In tale situazione vige il principio di affidamento, che trova applicazione in ogni situazione in cui una pluralità di soggetti si trovi ad operare a tutela di un medesimo bene giuridico sulla base di precisi doveri suddivisi tra loro. In questa situazione è opportuno che ogni compartecipe abbia la possibilità di concentrarsi sui compiti affidatigli, confidando sulla professionalità degli altri, della cui condotta colposa, poi, non può essere chiamato di norma a rispondere. Così configurato il principio di affidamento funge da limite all’obbligo di diligenza gravante su ogni titolare della posizione di garanzia Si tratta di un tema molto delicato perché tale principio va contemperato con l’obbligo di garanzia verso il paziente che è a carico del sanitario (di tutti i sanitari che partecipano contestualmente o successivamente all’intervento terapeutico).
E’ evidente infatti che la mera applicazione del principio di affidamento consentirebbe ad ogni operatore di disinteressarsi completamente dell’operato altrui, con i conseguenti rischi legati a possibili difetti di coordinamento tra i vari operatori.
Il riconoscimento della responsabilità per l’errore altrui non è, conseguentemente, illimitato e, per quanto qui rileva, richiede la verifica del ruolo svolto da ciascun medico dell’equipe, non essendo consentito ritenere una responsabilità di gruppo in base a un ragionamento aprioristico.
Tale verifica, per quanto sopra esposto in fatto, è stata compiuta dalla Corte di appello e la sentenza non merita censura”.
Infine la Corte ha escluso la rilevanza nel caso in cui il medico sottoponga il paziente stesso a un trattamento chirurgico diverso da quello “in relazione al quale era stato prestato il consenso informato e tale intervento, eseguito correttamente, si sia concluso con esito fausto, nel senso che ne è derivato un apprezzabile miglioramento delle condizioni di salute, in riferimento alle eventuali alternative ipotizzabili e senza che vi fossero indicazioni contrarie da parte del paziente medesimo, tale condotta è priva di rilevanza penale, tanto sotto il profilo del reato di lesioni volontarie, che sotto quello del reato di violenza privata”.

====

# Domande di studio
[1] Secondo il brano sul principio di affidamento, che cosa richiede il riconoscimento della responsabilità per l'errore altrui?
[2] Prosegui il brano sul principio di affidamento in ambito sanitario a partire dall'ultima frase riportata.

[Record archiviati]
====

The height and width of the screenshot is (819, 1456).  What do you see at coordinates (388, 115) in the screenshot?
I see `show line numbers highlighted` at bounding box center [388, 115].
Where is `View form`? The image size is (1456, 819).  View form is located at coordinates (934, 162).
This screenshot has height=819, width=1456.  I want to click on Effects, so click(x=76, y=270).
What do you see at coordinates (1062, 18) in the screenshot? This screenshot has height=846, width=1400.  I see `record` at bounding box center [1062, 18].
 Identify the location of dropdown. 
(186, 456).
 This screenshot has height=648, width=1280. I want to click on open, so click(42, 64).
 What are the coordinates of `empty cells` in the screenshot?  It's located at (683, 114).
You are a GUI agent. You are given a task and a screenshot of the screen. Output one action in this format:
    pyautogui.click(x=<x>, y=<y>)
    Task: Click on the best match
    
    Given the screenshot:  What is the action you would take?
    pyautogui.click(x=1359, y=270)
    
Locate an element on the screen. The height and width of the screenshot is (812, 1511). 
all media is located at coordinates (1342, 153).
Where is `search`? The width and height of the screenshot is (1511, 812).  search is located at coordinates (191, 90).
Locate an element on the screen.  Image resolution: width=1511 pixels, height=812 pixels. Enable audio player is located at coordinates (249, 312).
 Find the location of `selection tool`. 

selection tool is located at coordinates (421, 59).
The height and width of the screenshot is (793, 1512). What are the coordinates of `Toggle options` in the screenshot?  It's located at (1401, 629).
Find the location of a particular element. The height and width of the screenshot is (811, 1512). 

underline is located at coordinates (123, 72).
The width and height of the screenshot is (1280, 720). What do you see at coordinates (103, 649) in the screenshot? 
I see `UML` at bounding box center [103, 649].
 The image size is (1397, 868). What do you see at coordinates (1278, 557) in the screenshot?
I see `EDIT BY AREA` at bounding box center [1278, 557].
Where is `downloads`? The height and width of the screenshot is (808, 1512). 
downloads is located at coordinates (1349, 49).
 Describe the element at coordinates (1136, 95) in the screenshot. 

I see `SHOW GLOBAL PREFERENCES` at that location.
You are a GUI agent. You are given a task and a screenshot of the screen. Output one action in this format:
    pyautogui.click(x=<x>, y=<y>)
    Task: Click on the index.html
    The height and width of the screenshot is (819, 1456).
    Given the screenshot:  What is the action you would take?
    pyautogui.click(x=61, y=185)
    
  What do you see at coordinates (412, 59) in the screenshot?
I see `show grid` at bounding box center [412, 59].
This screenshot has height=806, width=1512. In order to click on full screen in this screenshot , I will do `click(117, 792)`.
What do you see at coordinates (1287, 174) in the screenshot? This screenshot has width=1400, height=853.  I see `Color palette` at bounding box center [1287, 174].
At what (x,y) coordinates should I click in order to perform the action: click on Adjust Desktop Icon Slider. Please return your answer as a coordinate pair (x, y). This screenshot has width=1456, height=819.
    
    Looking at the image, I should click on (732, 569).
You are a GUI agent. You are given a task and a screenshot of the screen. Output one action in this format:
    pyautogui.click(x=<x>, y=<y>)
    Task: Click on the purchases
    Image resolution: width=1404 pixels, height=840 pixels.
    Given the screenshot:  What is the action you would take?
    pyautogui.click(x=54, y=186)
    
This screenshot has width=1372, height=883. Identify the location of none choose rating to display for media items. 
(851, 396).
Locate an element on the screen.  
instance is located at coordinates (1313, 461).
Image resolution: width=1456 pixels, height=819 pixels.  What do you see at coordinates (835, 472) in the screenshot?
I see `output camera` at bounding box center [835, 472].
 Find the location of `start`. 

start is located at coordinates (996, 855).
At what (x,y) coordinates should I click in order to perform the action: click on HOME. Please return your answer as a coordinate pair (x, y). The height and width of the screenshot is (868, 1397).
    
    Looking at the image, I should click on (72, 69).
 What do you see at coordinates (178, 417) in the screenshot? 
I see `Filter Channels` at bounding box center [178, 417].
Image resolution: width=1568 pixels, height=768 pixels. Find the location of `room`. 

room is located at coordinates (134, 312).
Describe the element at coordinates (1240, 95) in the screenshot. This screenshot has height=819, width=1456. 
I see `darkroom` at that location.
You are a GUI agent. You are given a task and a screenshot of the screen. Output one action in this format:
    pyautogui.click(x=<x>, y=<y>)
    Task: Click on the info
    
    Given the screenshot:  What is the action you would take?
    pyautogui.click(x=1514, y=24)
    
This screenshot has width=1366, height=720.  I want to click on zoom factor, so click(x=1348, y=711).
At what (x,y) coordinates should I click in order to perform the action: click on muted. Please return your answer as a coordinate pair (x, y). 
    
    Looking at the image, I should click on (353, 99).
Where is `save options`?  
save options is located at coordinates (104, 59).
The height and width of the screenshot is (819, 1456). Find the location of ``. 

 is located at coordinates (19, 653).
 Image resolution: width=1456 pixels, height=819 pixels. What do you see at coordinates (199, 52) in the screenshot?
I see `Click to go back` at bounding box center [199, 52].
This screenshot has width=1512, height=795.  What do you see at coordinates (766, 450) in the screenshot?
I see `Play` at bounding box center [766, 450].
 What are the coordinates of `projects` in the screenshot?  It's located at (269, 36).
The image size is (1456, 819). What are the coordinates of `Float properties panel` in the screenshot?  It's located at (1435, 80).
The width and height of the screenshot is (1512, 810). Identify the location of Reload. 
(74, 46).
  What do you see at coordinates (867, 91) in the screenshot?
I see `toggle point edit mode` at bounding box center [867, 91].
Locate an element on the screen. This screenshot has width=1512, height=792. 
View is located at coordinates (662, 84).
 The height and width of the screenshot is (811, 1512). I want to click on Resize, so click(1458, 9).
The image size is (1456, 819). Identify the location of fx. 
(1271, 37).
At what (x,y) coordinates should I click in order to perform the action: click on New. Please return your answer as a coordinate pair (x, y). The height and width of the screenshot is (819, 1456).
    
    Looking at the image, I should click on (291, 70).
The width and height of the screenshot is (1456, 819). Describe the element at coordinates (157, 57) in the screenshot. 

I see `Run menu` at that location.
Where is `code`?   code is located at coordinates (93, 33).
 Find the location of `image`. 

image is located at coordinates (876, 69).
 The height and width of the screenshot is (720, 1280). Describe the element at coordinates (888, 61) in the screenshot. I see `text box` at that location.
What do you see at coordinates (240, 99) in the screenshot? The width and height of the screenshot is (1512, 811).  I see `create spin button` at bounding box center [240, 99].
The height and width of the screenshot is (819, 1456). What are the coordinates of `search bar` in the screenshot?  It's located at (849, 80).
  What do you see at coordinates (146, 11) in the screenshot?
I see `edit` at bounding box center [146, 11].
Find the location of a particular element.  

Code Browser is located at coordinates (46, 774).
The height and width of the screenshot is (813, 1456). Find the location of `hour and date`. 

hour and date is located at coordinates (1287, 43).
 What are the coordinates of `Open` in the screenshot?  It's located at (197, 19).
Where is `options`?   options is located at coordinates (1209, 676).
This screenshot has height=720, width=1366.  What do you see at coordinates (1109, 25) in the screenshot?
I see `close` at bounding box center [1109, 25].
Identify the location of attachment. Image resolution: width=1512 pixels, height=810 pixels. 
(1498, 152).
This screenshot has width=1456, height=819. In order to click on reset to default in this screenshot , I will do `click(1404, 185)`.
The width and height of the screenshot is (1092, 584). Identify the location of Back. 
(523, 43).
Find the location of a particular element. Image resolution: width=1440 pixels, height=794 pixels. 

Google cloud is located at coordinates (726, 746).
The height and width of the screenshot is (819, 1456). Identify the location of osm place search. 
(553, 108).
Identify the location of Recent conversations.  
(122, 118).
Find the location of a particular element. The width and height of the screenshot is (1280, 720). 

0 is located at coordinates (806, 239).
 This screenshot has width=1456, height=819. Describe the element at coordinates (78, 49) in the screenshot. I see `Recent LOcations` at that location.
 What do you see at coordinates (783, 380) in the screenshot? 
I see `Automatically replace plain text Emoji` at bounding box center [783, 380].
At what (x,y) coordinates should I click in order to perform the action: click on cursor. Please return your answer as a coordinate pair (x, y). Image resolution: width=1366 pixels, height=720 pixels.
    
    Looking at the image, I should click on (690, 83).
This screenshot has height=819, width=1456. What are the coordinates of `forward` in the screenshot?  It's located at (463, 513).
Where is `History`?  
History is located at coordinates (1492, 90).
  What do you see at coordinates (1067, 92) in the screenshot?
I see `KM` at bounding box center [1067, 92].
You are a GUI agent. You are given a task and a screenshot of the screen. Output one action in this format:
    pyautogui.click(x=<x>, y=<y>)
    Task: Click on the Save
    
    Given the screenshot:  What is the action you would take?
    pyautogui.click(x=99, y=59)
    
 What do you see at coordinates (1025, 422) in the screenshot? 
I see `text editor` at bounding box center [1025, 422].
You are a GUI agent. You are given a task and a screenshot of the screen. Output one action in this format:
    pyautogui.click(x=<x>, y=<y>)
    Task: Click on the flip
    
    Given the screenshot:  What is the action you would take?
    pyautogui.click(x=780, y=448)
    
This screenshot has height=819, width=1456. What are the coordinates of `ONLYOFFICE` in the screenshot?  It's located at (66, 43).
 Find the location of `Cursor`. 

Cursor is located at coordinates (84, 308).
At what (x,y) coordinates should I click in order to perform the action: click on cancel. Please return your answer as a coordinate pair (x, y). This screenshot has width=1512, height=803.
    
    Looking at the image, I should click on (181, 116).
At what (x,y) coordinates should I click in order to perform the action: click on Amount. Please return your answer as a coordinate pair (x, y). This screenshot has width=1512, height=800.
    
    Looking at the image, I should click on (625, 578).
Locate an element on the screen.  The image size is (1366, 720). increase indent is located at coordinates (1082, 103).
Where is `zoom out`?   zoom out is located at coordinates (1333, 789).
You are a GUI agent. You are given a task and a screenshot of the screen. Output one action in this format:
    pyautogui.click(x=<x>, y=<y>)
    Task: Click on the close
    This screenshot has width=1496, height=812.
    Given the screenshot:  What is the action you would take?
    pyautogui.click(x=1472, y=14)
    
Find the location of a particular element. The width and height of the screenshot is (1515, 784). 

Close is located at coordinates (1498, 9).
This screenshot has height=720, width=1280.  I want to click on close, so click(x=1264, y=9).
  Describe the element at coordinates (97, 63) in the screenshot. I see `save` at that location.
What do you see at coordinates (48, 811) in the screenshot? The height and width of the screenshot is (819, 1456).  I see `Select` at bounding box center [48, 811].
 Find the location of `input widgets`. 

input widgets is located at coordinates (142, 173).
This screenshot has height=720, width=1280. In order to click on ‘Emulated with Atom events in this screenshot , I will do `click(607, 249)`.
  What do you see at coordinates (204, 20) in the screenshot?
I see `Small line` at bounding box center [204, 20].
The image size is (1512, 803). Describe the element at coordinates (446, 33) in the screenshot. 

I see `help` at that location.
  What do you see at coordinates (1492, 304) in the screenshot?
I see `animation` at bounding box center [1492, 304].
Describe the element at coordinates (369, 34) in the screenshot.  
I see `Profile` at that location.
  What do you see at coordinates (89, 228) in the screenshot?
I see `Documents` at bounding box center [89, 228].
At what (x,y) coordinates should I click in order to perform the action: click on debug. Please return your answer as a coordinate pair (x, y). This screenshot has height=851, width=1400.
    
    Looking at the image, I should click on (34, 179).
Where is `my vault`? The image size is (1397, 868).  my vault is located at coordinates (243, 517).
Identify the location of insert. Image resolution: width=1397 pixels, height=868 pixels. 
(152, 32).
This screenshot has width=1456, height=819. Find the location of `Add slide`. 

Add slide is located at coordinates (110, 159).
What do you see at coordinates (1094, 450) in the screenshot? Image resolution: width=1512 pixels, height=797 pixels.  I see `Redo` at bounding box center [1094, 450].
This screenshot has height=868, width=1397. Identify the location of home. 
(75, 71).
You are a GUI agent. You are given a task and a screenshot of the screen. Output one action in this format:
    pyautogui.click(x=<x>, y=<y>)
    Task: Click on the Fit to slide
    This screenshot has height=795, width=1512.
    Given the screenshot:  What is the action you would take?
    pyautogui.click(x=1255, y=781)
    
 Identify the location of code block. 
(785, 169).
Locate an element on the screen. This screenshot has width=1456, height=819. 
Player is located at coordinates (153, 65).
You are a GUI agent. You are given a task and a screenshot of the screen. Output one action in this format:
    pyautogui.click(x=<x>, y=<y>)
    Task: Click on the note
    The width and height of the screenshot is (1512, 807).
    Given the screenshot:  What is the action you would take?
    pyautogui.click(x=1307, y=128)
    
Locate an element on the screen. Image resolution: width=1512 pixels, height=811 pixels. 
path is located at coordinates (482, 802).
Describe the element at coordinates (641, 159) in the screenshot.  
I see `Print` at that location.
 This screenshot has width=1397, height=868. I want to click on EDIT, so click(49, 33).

====

# Risultati dell'esercizio
[1] Richiede la verifica del ruolo svolto da ciascun medico dell'equipe.

[2]
Secondo la Corte “il giudizio sulla sussistenza della colpa non presenta differenze di sorta a seconda che vi sia stato o no il consenso informato del paziente. Con la importante precisazione che non è di regola possibile fondare la colpa sulla mancanza di consenso, perché l’obbligo di acquisire il consenso informato non integra una regola cautelare la cui inosservanza influisce sulla colpevolezza: infatti, l’acquisizione del consenso non è preordinata (in linea generale) a evitare fatti dannosi prevedibili (ed evitabili), ma a tutelare il diritto alla salute e, soprattutto, il diritto alla scelta consapevole in relazione agli eventuali danni che possano derivare dalla scelta terapeutica in attuazione di una norma costituzionale (art. 32, comma 2)”.
Quindi la decisione “presenta un vizio che ne impone l’annullamento con specifico riguardo ai profili civilistici: il giudice di appello, infatti, pur avendo derubricato l’originaria contestazione, e in tale prospettiva comunque limitato l’ambito dei profili di colpa addebitati infine all’imputato, si è limitata a confermare le statuizioni civilistiche adottate in primo grado nei confronti dell’imputato.
E’ evidente l’erroneità di tale determinazione, non solo non supportata da adeguata spiegazione, ma comunque concettualmente incompatibile con l’evidenziata derubricazione”.